@pjreddie @lilohuang @tjluyao The model size which i trained for the custom dataset is around 63.5Mb for 6 class , i need to reduce the model size as much as possible . Can you suggest a way where i can reduce the model size either by changing the network or by using some compressor???? from my survey i came across SqueezeDet, do u have the cfg file and weight file for it so tat i can train on it .
Pls suggest, thankyou in advance
The easiest thing to do is simply use a smaller network with less parameters. See this page for an explanation how to make sure your network doesn't have as much parameters.
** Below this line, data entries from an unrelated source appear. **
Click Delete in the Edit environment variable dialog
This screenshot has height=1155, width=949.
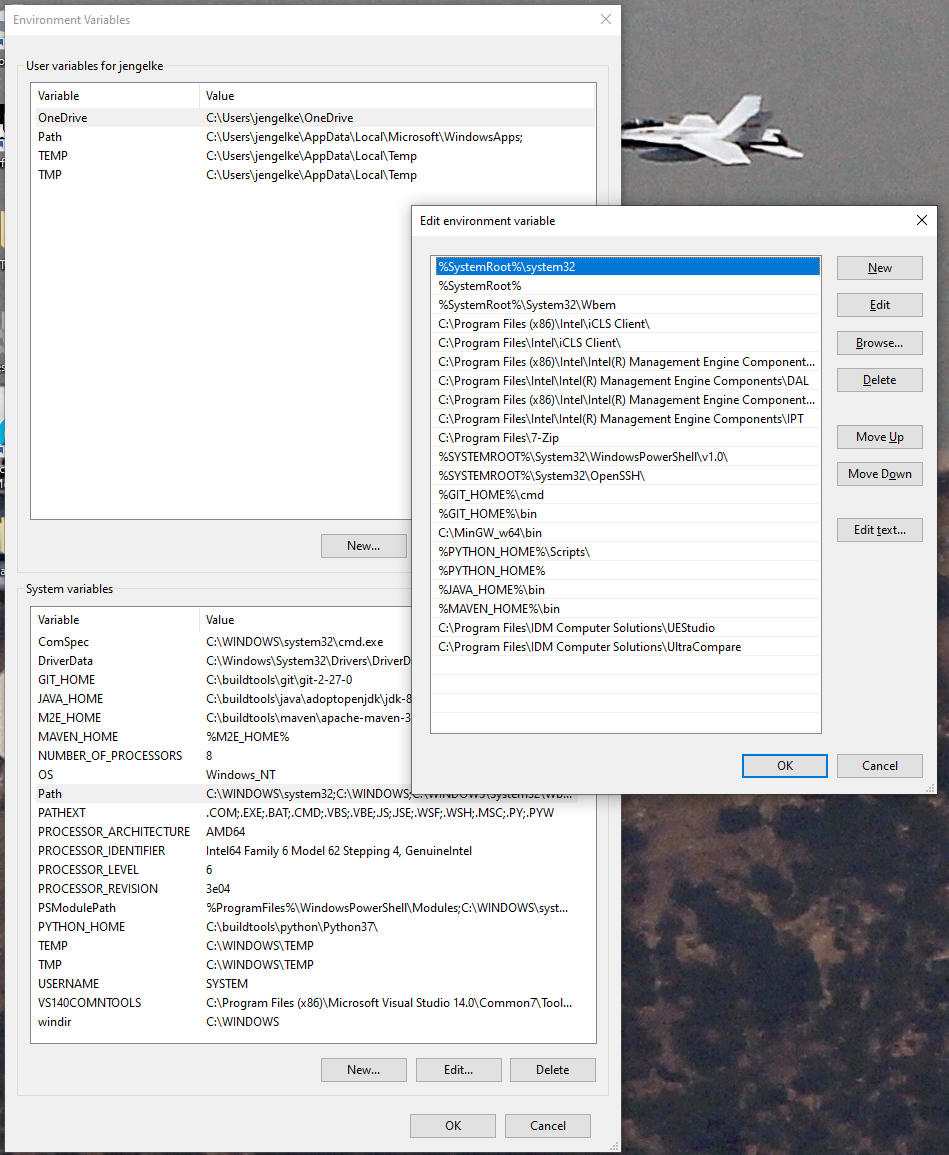(x=878, y=379)

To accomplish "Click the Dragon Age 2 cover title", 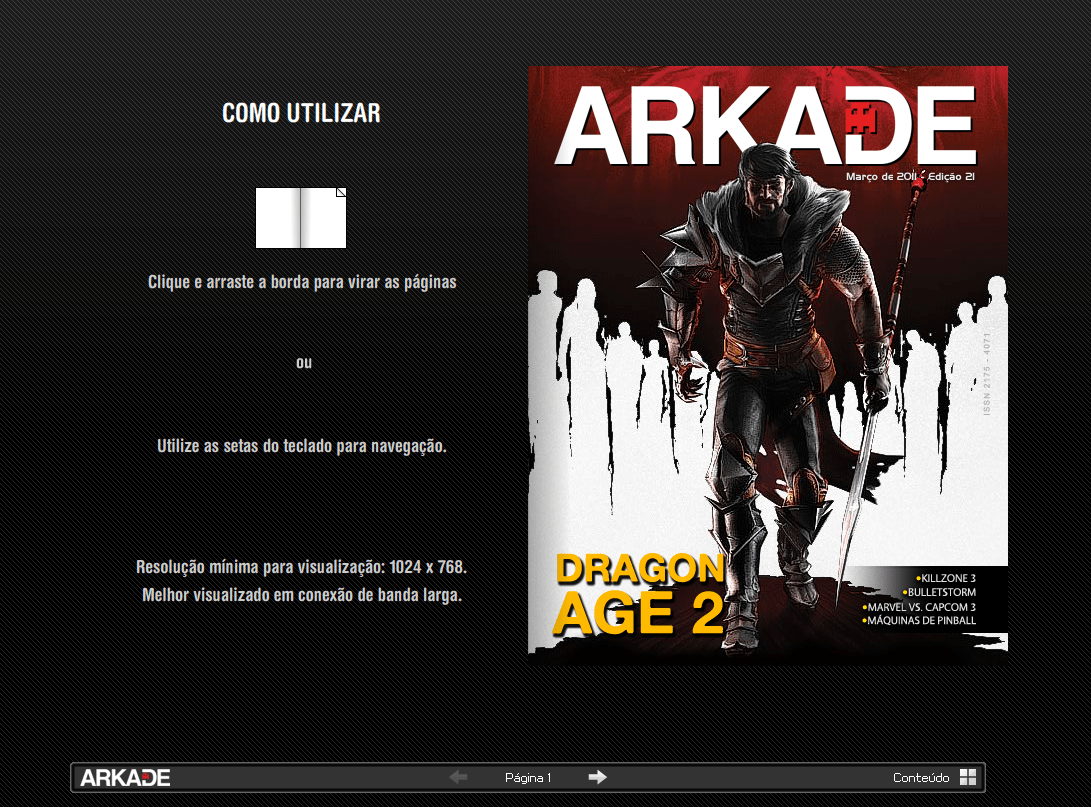I will (639, 594).
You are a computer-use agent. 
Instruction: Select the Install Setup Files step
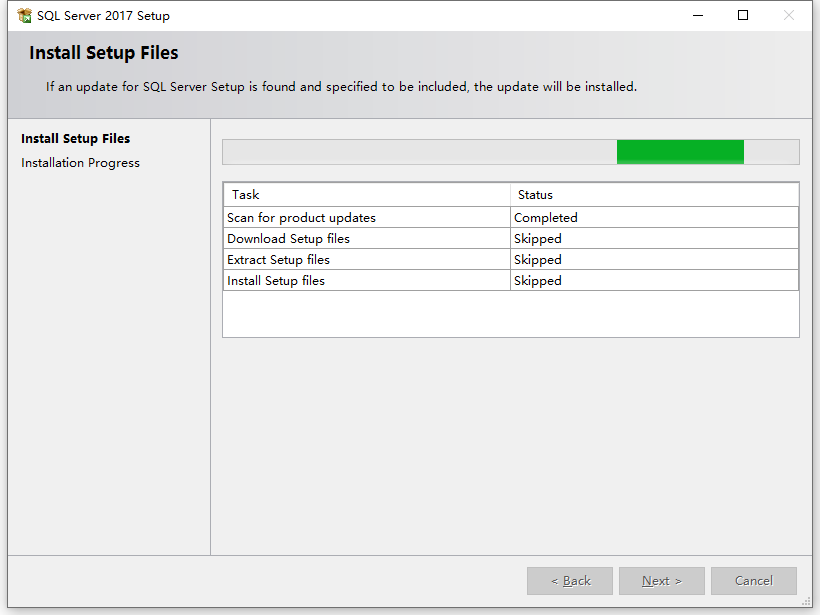75,139
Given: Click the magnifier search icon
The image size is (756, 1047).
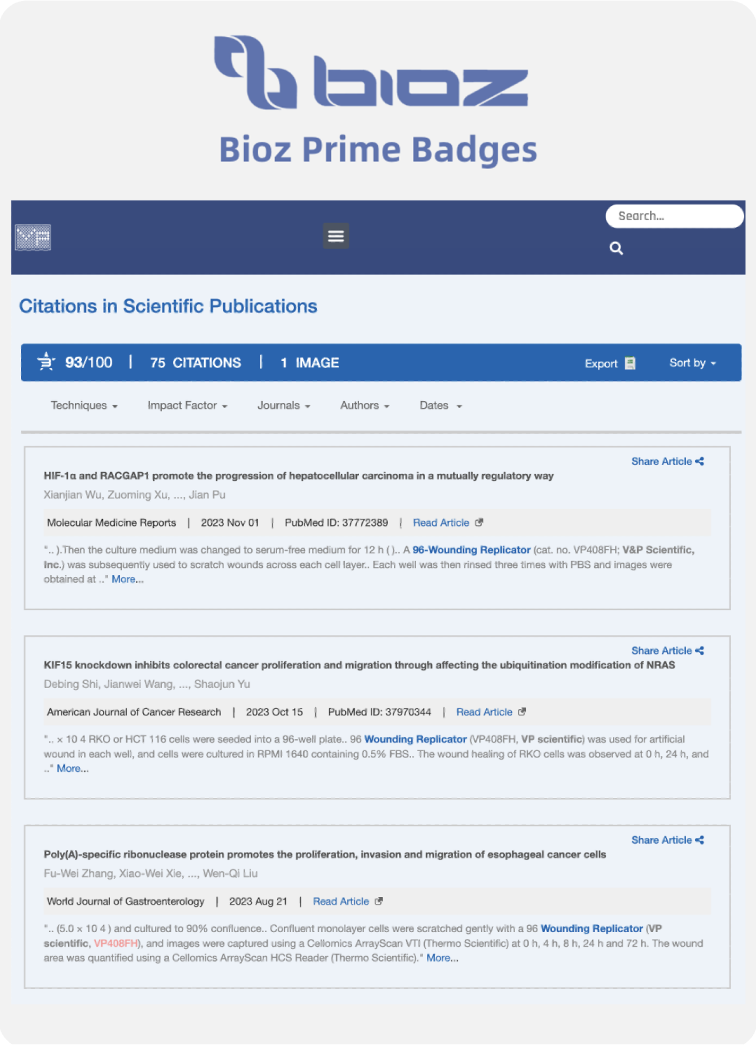Looking at the screenshot, I should (x=616, y=248).
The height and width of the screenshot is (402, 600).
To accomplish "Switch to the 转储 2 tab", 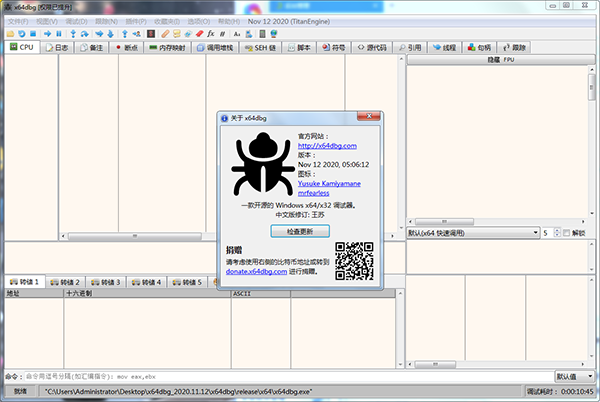I will click(x=65, y=283).

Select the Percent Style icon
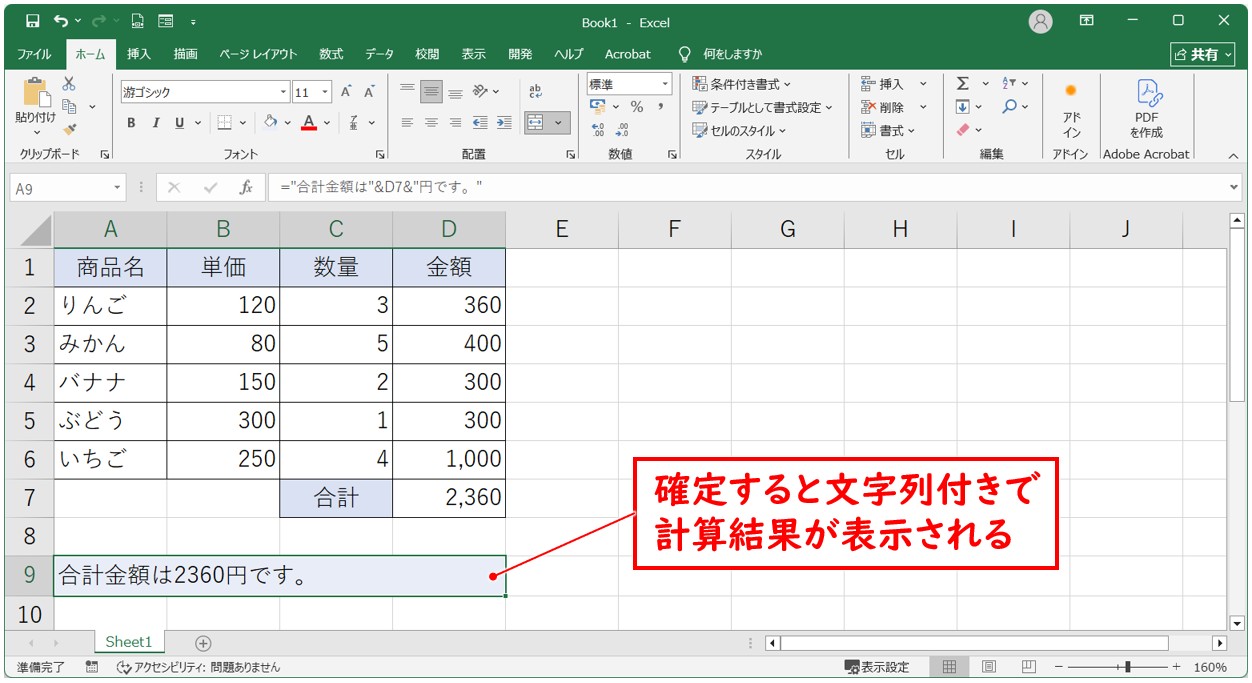pyautogui.click(x=637, y=107)
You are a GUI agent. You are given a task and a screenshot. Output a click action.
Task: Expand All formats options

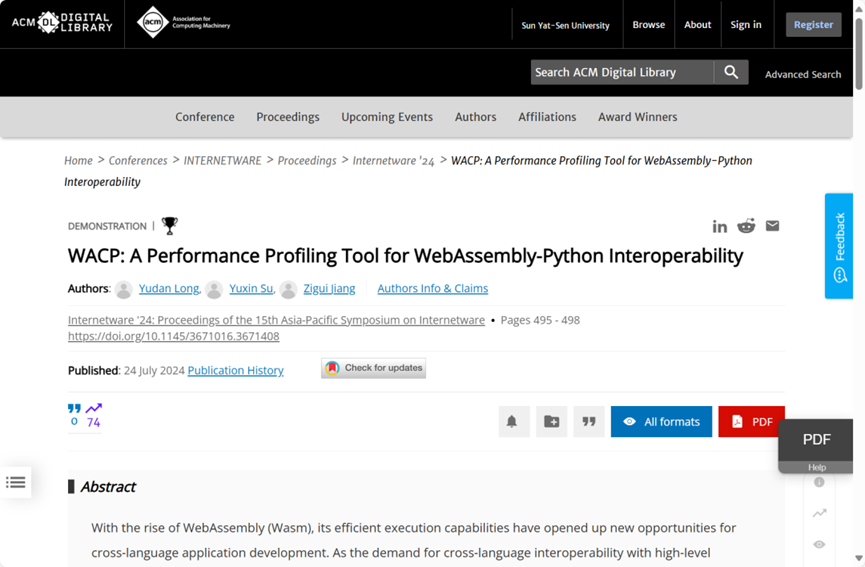(661, 422)
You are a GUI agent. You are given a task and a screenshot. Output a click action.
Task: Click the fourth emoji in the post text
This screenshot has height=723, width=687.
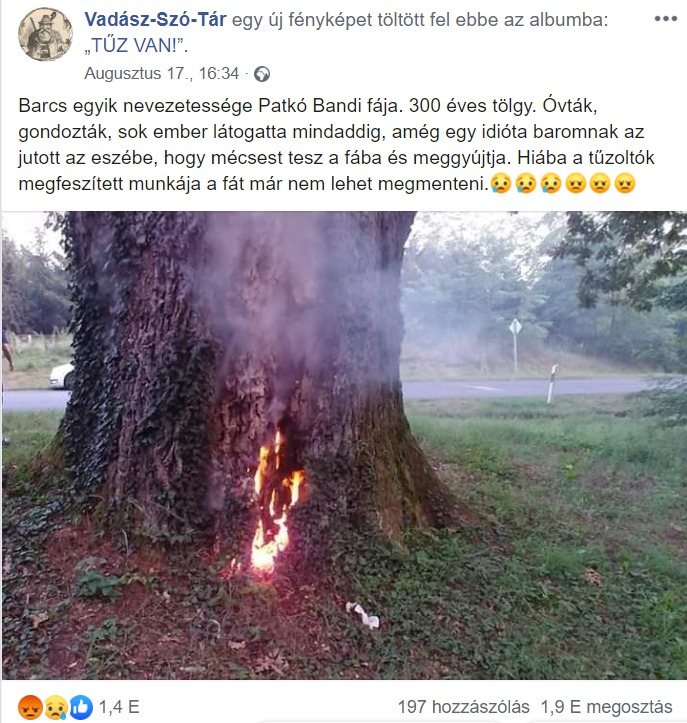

If you're knowledgeable about programming, you could try to alter the Darknet source so it stores the weights with less digits after the decimal point; I read some time ago it hardly affects the prediction accuracy, and it makes it easier to compress the weights, because there will be more parameters with exactly the same value.
The model size which i trained for the custom dataset is around 63.5Mb for 6 class
It looks like you are using a model Tiny-Yolo: https://github.com/pjreddie/darknet/blob/80d9bec20f0a44ab07616215c6eadb2d633492fe/cfg/tiny-yolo-voc.cfg
i need to reduce the model size as much as possible
Just try to remove these 3 layers: https://github.com/pjreddie/darknet/blob/80d9bec20f0a44ab07616215c6eadb2d633492fe/cfg/tiny-yolo-voc.cfg#L88-L108
and you will get cfg-file for 6 MB model (instead of 60 MB model) like this: https://drive.google.com/file/d/1u5KaBgjfWjRxPk1-ZV1qfLBKnBa6Ojsn/view
@AlexeyAB i have done this and currently put it on training thanks for the suggestion . With this would the accuracy come down ????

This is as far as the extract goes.